TASKS TO CARRY OUT:
a. For each statement, say yes or no to whether it agrees with the Day of Reason recap, and quote the recap's deciding words: (i) the National Day of Prayer has been held on the first Thursday of May since 1988; (ii) the Oath or Affirmation of Office in the Constitution refers to god; (iii) a minister asked Thomas Jefferson for a religious proclamation in 1808.
b. Proceed with the Day of Reason recap, starting right after its last sentence.

EXTRACT:
___________________________________
Recap of the first
Minnesota Day of Reason
Statements and Readings from the MNA Event at the State Capitol on May 4, 2006
Introduction (audio)
Below you will find an MP3 audio file of Steve Petersen, Minnesota Atheists Associate Chair, welcoming the crowd and introducing the event.
Click here to listen
Video and Audio of Speakers
The May 4th edition of MNA's Atheists Talk television program featured some Day of Reason speakers reprising their readings. Video downloads can be found here, and audio only can be downloaded here (look for the program titled "Day of Reason 2006"). If you'd like to see or hear more episodes of Atheist Talk as they become available, subscribe by using our podcast page (no iPod is required).
Transcripts
A Proposal for a National Day of Reason
Excerpts from James Madison's "Memorial and Remonstrance"
Quotes from Mark Twain and Thomas Jefferson
Excerpts from Madison's "Detached Memorandum"
_________________________________
A
Proposal for a National Day of Reason
by Cynthia
Egli, copyright 2006
In 1952 the
federal government designated a National Day of Prayer.
Since 1988 the Day of Prayer has had a permanent home on
the first Thursday of May.
I speak for Minnesota Atheists and for many other religious
and non-religious people who would prefer that our
government live within the limits defined by our
constitution and the bill of rights and refrain from making
religious proclamations and sponsoring religious events
such as the National Day of Prayer.
Our Founding Father’s decision to separate state and
church was very deliberate. It was debated intensively and
chosen through democratic processes.
The constitution was written without any references to the
authority of god. Its only reference to religion specifies
that there shall be no religious test for any office in the
governance of our country.
The Oath or Affirmation of Office is specified in the
Constitution and does not make any reference to god or the
bible.
Only the First Amendment makes any specific statement about
the relationship between religion and the government, and
that is, that, “Congress
shall make no law respecting an establishment of religion
or prohibiting the free exercise
thereof…”
Almost since the day the Constitution was ratified there
have been efforts to “fix” the constitution by
putting god and religion into it. This effort has
frequently taken the form of requests for religious
proclamations and days of prayer or fasting.
From the beginning our greatest leaders have resisted these
efforts. In 1808 a minister asked Thomas Jefferson to issue
one of these proclamations and he responded with the
following,
“I
consider the government of the US. as interdicted by the
Constitution from intermeddling with religious
institutions, their doctrines, discipline, or
exercises.…. I do not believe it is for the interest
of religion to invite the civil magistrate to direct its
exercises, its discipline, or its doctrines; nor of the
religious societies that the general government should be
invested with the power of effecting any uniformity of time
or matter among them. Fasting & prayer are religious
exercises.
Every religious society has a right to determine for itself
the times for these exercises, & the objects proper for
them, according to their own particular tenets; and this
right can never be safer than in their own hands, where the
constitution has deposited it…. [E]very one must act
according to the dictates of his own reason, & mine
tells me that civil powers alone have been given to the
President of the United States, and no authority to direct
the religious exercises of his constituents.”

DATASET EXTRACT:
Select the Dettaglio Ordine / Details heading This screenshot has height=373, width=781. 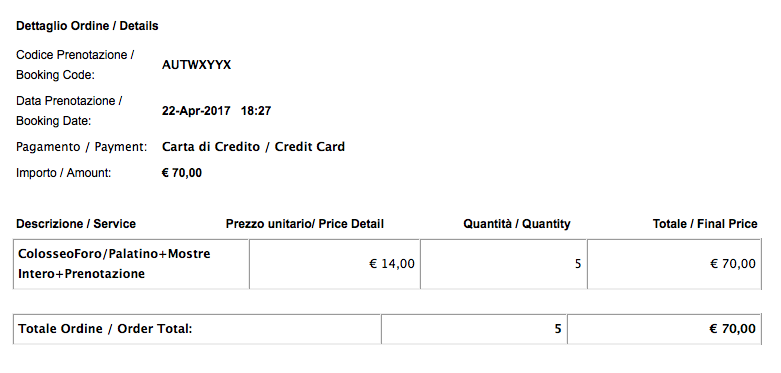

IN RESPONSE:
a.
(i) Yes: "Since 1988 the Day of Prayer has had a permanent home on the first Thursday of May."
(ii) No: "does not make any reference to god or the bible."
(iii) Yes: "In 1808 a minister asked Thomas Jefferson to issue one of these proclamations"

b.
James Madison, who caved in to the requests for such
proclamations, especially during war, commented regretfully
that,
“The
members of a Government as such can in no sense be regarded
as possessing an advisory trust from their Constituents in
their religious capacities. They cannot form an
ecclesiastical Assembly, Convocation, Council or Synod, and
as such issue decrees or injunctions addressed to the faith
or the Consciences of the people.”
He also
criticized such proclamations because, “They
seem to imply and certainly nourish the erroneous idea of
a national
religion.”
Our seventh President, Andrew Jackson, declined to proclaim
a day of prayer and fasting in response to a cholera
epidemic. Later he explained,
“I
could not do otherwise without transcending the limits
prescribed by the Constitution for the President and
without feeling that I might in some degree disturb the
security which religion nowadays enjoys in this country in
its complete separation from the political concerns of the
General Government.”
Ironically, in more recent history, separation of church
and state was one area where leading Democrats and
Republicans were in agreement.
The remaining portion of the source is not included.